Provided passage
*-*-*

A New ‘Wrinkle’

What to think of the film adaptation of A Wrinkle in Time? Rebecca Wanzo and Laurie Maffly-Kipp exchange ideas about the the book’s leap to the big screen in wide-ranging discussion. Spoiler: these scholars give the edge to the book.

The film A Wrinkle in Time premiered to much ado in early March, no doubt attributable to its powerhouse creators — director Ava DuVernay and stars Oprah Winfrey, Reese Witherspoon and Mindy Kaling — and its distinction as a staple, in book form, of American classrooms for decades. Madeleine L'Engle first published her science fiction novel in 1962, eventually writing four more stories featuring its characters that now constitute her Time Quintet: A Wind in the Door (1973), A Swiftly Tilting Planet (1978), Many Waters (1986) and An Acceptable Time (1989).

*-*-*

Task requirements
Which later titles in the Time Quintet does the piece on the Wrinkle film name, and what year was each published? The lines that come next aren't needed for this.

Data extract

*-*-*

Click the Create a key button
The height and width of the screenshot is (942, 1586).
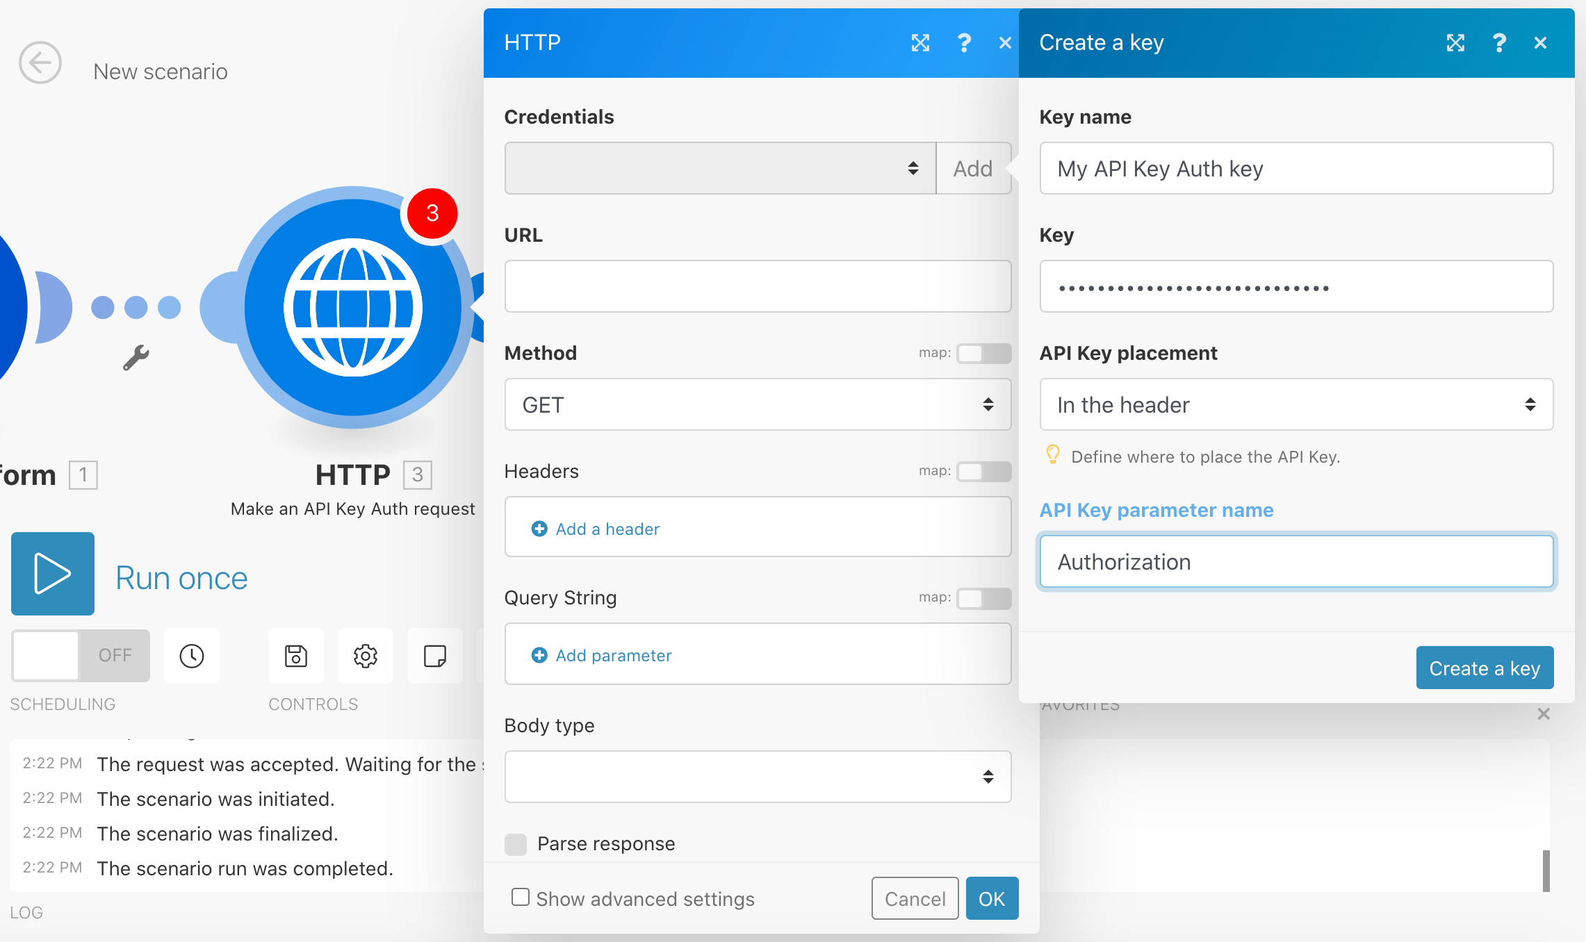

*-*-*

Result of the task
A Wind in the Door (1973)
A Swiftly Tilting Planet (1978)
Many Waters (1986)
An Acceptable Time (1989)